The Jamaica Constabulary Force’s (JCF) Corporate Plan for 2015-2018 comprehensively sets out the real issues in Jamaica and in the JCF that form the context for our crime problem. The JCF Corporate Plan identifies gangs, poor urban planning, lack of CCTV surveillance, an inefficient justice system and low public support for the police as among the contributory factors to the crime problem. They also candidly recognise that their poor human rights, public image and customer-service record need to be addressed.
The police need public support. Wanton abridgement of human rights will not foster public support for the police or Jamaican justice. It will always be the case that those who have the power to restrict rights will hardly suffer from this restriction. What is produced is a society where the law is unevenly enforced and respect for justice eroded. Such a scheme is likely to corrupt state agents, reduce professionalism of members of the JCF, and deepen public disregard for Jamaican justice. Instead police reform, effective oversight and the formal justice system must be championed.

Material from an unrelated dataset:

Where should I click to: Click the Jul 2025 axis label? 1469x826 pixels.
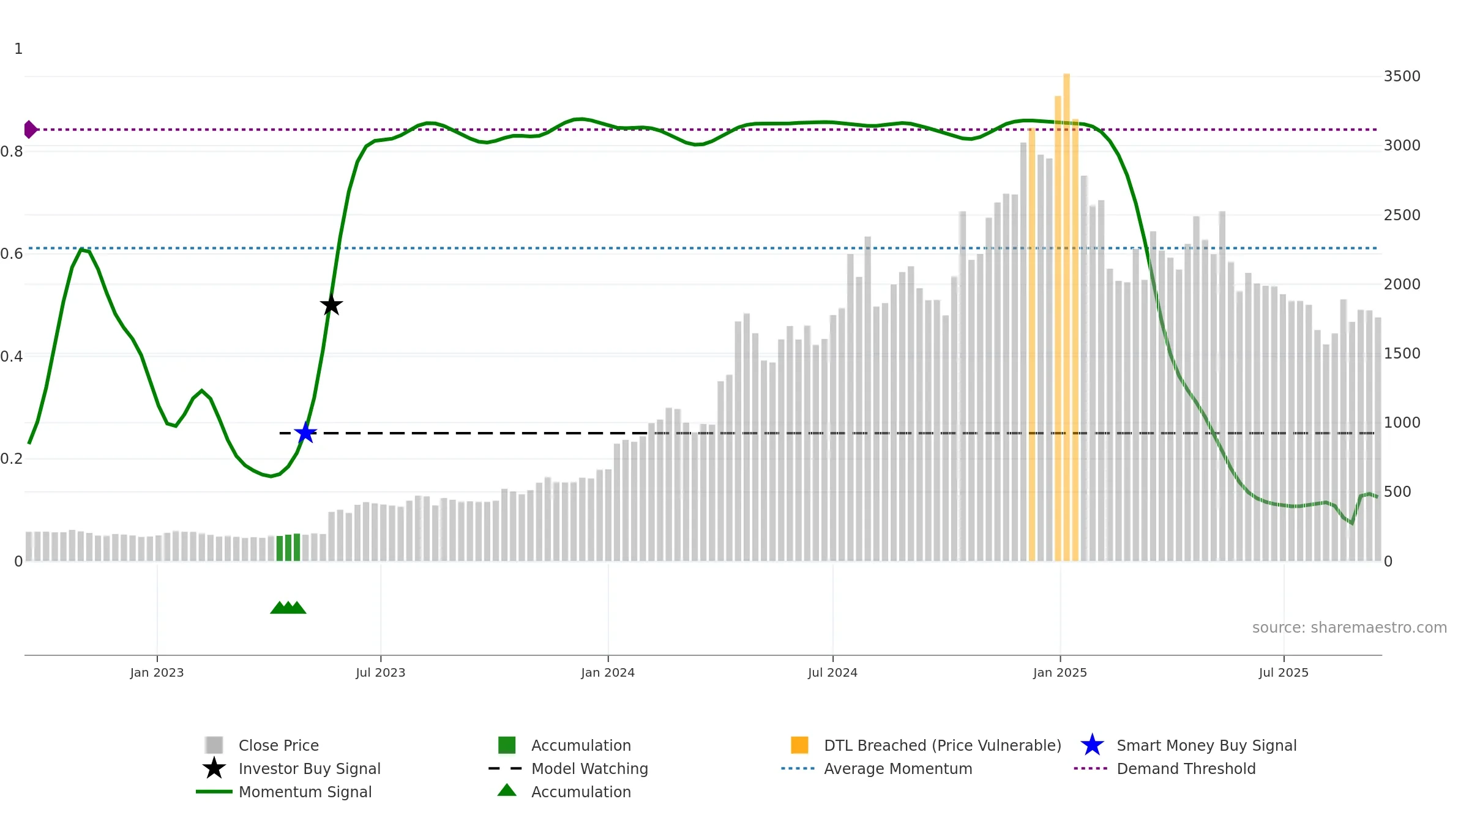coord(1284,672)
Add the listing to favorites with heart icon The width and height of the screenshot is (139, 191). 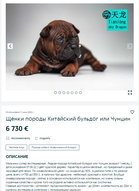[x=132, y=112]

The symbiotic relationship between national security and justice seems to be well known and honoured conceptually, but not observed when resources are being allocated. Given our high murder rate, the state should organise itself to ensure that homicides are effectively investigated and prosecuted. Senior prosecutors should be advising on every murder case, prior to charge, to ensure that it is fit for charge and that all relevant evidence has been collected. We should be aiming for trials to be completed within a year of charge. All of these require significant investment in citizen security and justice.
There are insufficient courtrooms, judges, and prosecutors; their numbers having barely increased since independence and, as such, the number of cases have long ago outstripped their capacities. Legal aid rates, for poor defendants, are much too low. This state of affairs means that there will be long waits for cases to be tried, bail would be granted where otherwise it would not, and witnesses’ memories will fade. If the actors in the justice system were to even get a basket, their water-carrying would be improved. If we do not support the formal justice system we will continue to see outlawry.
In the current budget, the Ministry of Justice has been allocated just over $6 billion. The Ministry of National Security received almost 10 times that amount. Recently, the JCF announced that their clear- up rate for murders was more than 50 per cent, and in 2015 they charged 700 persons for murder. These 700 fall on top of the existing backlog of cases in every parish. How many judges, prosecutors, legal aid counsel and courtrooms do we need to see all these cases completed reasonably expeditiously?
I humbly suggest that properly resourcing the justice system ought to be one of the foci of attention in the fight against crime. Thus, fighting crime cannot mean only funding the security side of the fence; there must be commensurate assets given to the justice side.
When Peter Tosh sang: “I don’t want no peace; I want equal rights and justice”, I took him to mean that he did not want the kind of ephemeral “peace” that came from oppressive and arbitrary state agents. Rather than this kind of control, he appealed for the sustained order that comes from the uniform application of the law and the fair determination of disputes. Crime threatens social order; its solution must be justice.
– Terrence F. Williams is the Commissioner of the Independent Commission of Investigations (INDECOM).